Mine hit me right around the time that my Raynaud’s decided to show it’s full colors (no really, my hands were fantastic colors of red, white and purple). Why? Probably because I was 14 and my hormones were raging.
Whatever reason, come awkward adolescence my hands began to shake. It was worsened when trying to hold something, particularly something that was either extraordinarily delicate or scalding. It was made even worse when there was an audience or I was nervous or embarrassed. As you can imagine, class presentations were my worst nightmare.
And needless to say, awkward adolescence just got a whole lot worse…
On really bad days my head would try to shake itself off my neck. But mostly, it was my hands, with their omnipresent jitter.
Unlike when I was diagnosed with Rheumatoid Arthritis, I knew exactly what I was in for. About half the aunts and uncles on my mom’s side have these same shakes. In fact, many people around the world do. It’s called an Essential Tremor and it can cause your hands, head or voice to shake. We don’t know why and we don’t have a cure (sound familiar?).
One aunt has a particularly bad rendition – her head never pausing. So I was filled with a sense of dread and acceptance when I noticed them in myself; I was one of the unlucky ones, stuck with the shakes and destined to have it for the rest of my life.
To my surprise, by age 16 my Familial Essential Tremor had all but disappeared.
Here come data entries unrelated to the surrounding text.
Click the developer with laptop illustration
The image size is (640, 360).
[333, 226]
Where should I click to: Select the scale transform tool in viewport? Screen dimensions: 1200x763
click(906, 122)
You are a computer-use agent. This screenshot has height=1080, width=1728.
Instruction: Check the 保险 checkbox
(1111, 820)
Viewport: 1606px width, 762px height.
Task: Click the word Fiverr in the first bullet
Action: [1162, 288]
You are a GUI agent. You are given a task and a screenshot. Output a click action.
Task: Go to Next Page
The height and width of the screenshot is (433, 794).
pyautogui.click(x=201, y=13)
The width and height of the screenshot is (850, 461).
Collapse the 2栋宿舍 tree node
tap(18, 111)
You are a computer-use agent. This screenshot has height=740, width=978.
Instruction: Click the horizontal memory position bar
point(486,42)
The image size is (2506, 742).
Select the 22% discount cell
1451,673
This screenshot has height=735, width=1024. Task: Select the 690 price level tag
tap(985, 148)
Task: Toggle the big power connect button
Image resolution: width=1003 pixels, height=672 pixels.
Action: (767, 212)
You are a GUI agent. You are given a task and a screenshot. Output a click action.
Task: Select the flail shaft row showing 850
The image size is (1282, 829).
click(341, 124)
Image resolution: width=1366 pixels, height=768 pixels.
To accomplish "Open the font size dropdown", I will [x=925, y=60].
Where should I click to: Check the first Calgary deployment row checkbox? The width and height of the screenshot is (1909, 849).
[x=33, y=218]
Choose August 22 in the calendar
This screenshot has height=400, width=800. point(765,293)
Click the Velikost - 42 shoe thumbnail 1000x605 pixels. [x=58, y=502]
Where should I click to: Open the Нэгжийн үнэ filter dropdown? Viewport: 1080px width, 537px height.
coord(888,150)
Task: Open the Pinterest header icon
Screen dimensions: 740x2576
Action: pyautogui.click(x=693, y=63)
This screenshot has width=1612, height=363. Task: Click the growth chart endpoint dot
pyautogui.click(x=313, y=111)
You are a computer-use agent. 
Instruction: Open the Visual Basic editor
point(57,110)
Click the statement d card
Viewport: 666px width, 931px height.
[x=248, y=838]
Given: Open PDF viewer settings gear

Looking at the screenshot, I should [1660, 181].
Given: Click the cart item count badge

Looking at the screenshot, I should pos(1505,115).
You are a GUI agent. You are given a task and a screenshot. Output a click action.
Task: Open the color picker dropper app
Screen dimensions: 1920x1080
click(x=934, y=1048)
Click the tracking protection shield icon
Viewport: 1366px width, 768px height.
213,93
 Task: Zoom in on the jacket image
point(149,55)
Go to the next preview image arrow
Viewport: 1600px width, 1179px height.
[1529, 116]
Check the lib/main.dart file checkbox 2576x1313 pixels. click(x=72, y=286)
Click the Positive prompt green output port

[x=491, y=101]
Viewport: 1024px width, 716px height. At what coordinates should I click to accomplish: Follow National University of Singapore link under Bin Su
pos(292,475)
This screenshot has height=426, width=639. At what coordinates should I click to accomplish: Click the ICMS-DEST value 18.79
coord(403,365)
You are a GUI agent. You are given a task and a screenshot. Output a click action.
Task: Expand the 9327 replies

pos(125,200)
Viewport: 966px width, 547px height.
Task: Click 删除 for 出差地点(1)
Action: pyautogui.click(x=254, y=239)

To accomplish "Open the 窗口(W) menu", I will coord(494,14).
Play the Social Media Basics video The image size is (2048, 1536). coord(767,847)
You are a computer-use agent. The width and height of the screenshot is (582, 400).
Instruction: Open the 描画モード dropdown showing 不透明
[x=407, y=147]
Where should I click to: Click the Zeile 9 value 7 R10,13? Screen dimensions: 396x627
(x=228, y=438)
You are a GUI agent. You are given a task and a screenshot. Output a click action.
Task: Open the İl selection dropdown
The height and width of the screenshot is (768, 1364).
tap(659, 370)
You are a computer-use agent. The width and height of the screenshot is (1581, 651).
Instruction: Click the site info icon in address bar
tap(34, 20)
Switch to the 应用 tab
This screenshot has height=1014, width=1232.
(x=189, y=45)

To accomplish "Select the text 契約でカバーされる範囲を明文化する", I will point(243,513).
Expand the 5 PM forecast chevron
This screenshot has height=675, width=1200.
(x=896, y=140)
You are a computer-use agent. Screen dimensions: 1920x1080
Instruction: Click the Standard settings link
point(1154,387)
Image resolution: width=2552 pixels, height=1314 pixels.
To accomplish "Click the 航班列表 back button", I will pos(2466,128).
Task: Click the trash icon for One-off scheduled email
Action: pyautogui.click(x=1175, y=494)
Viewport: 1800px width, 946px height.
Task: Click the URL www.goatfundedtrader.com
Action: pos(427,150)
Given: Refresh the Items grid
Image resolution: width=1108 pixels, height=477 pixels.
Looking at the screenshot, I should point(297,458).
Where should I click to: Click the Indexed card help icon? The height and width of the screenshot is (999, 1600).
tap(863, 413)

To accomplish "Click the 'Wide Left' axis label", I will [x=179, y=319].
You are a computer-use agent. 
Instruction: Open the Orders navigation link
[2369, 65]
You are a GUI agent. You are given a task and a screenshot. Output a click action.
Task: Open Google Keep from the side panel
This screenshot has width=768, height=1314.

Occasionally my hands would shake a bit when I was especially nervous, but it was nothing compared to what it had been a few years earlier. People stopped pointing it out. I was ecstatic.
It’s basically been a non-issue since then. But now suddenly, at the age of 31, I seem to be a bit shakier. It’s not bad enough that it’s affecting my head, but it’s been bad enough to spill hot coffee while pouring, to have people comment and stare yet again, and for me to have flashbacks back to those rough adolescent years.
Like RA and Raynaud’s Phenomenon, there is no cure for an essential tremor. It’s just … a condition. A genetic mutation, according to the Mayo Clinic.
So, what can I do? Well, avoid caffeine, alcohol and stressful situations, for starters. But, since that’s not going to happen for me right now, I’m sticking to hoping that it’ll mysteriously disappear, the reaction to a 30-something’s hormone cycle, like it did when I was 16.